:: Exercise input
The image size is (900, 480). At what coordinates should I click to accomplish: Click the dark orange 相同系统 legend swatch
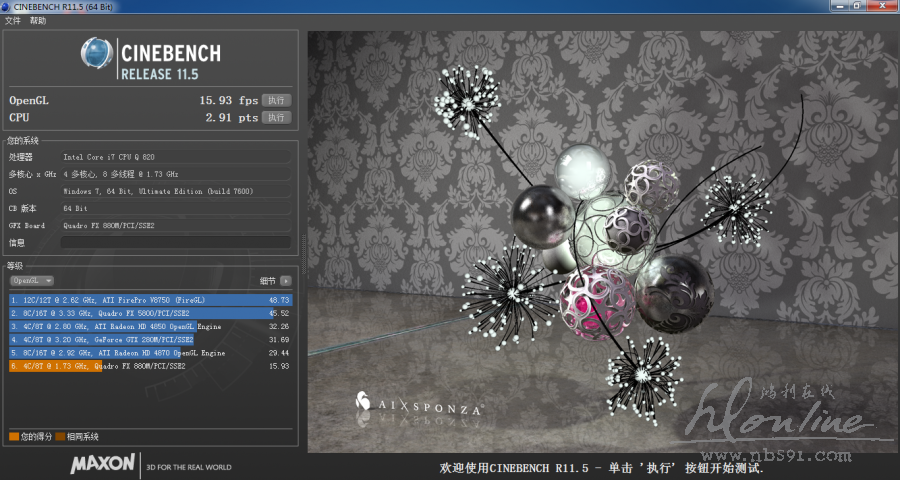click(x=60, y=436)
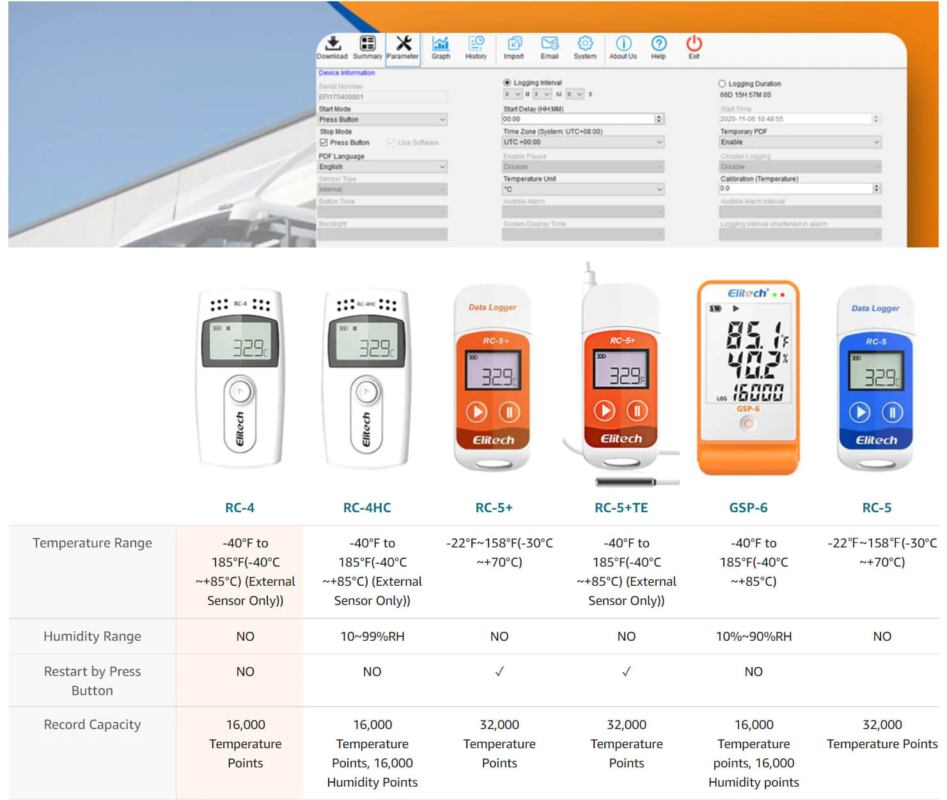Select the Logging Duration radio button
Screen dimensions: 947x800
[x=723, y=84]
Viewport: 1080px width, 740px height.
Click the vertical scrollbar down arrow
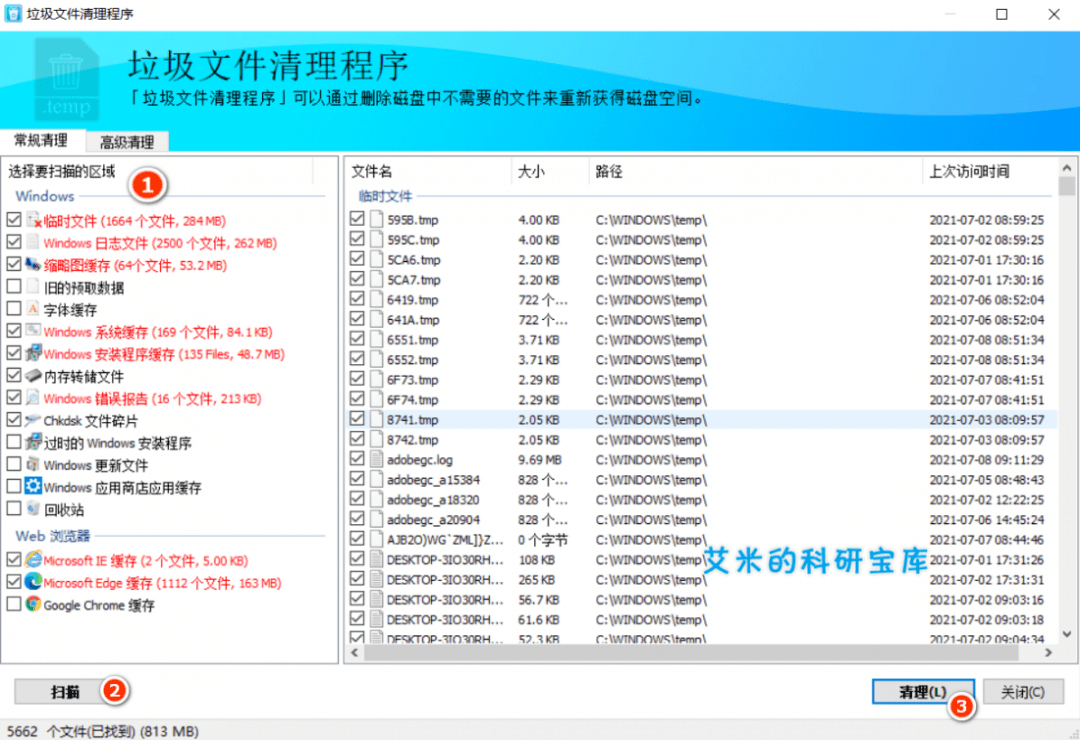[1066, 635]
::::
◆ What the task asks:
Restate each record from above word for word, excluding any picture it holds.

◆ Solution for this problem:
The image size is (900, 480). At what coordinates should I click to accomplish: Click the dark orange 相同系统 legend swatch
click(x=60, y=436)
Select the Logging Duration radio button
Screen dimensions: 947x800
[x=723, y=84]
Viewport: 1080px width, 740px height.
Click the vertical scrollbar down arrow
[1066, 635]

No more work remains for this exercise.